Ну, думаю, приехали. Из огня да в полымя. Опять Афган. Только в этот раз, ей-богу, под каким-то новым соусом: рано или поздно с посольскими разговор у меня, конечно, перескакивает на популярную частоту, но чтобы вот так в лоб, без дипломатии, да еще с порога про Стикса…

— И в чем тут подвох? — любопытствую встречно.

Саманта Вильсон озадаченно хмурится.

— Зачем Пентагону солдат «империи зла»? — говорю без обиняков. — Погибший к тому же.

— Затем, — сообщает Саманта, не моргнув глазом, — что на прошлой неделе в Афганистане пропал без вести его сын Димас, солдат из американского состава сил коалиции.

— И что? — недоумеваю я.

Она проглаживает ногтем по сгибу свою салфетку.

— А то, что он пропал в районе бывшего советского поста номер восемнадцать, то есть, как я понимаю, господин Воронин, вашей заставы. Так?

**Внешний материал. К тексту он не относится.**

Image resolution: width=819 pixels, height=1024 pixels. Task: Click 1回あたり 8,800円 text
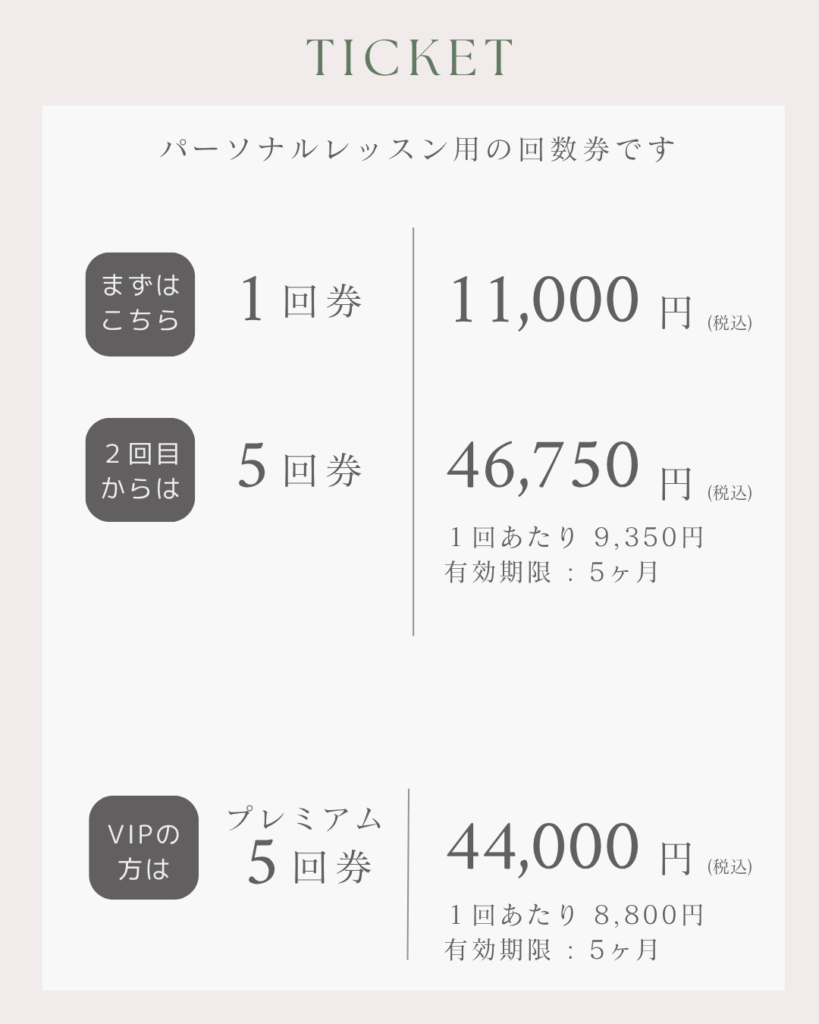point(576,915)
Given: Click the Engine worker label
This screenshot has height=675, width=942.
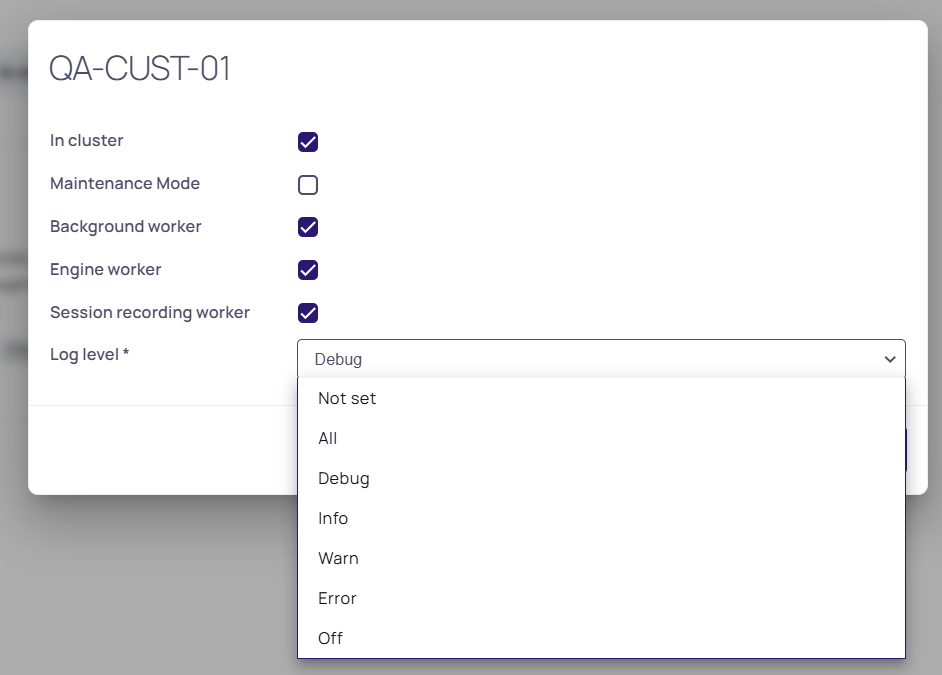Looking at the screenshot, I should point(106,270).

Вправду сказать, решил я поначалу, что это розыгрыш. Поэтому, чтобы выиграть время, заказываю чайку с лимоном, пирожных там с конфетками, а сам поглядываю на свою визави. Она, смотрю, от нетерпения и вежливости рябью пошла, даже руки со стола убрала, чтобы салфеточку не тревожить. Нет, думаю, дело-то пахнет порохом. К Стиксу у американской военщины интерес неподдельный, самый что ни на есть животрепещущий. Оперативный интерес.

— Простите, — говорю осторожно, — я, может быть, задам глупый вопрос: скажите, а вы точно уверены, что это его сын?

С улыбкой легкого замешательства Саманта склоняет голову набок, мельком оглядывается на своего бодигарда за угловым столиком и, переведя дух, смотрит, как я дырявлю рогатинкой лимонную дольку.

— Так точно, как, в принципе, можно знать что-то.

— Подробностей, как это все было, сообщить, конечно, не можете?

— Пока — нет. Но скажу, что Дейм… что Димас был на хорошем… да что там — лучшим солдатом бригады, имел комбатные награды и ранения. Версия, что он дезертир, отпадает совсем.

— Фотографию его хотя бы покажете? — спрашиваю так же осторожно.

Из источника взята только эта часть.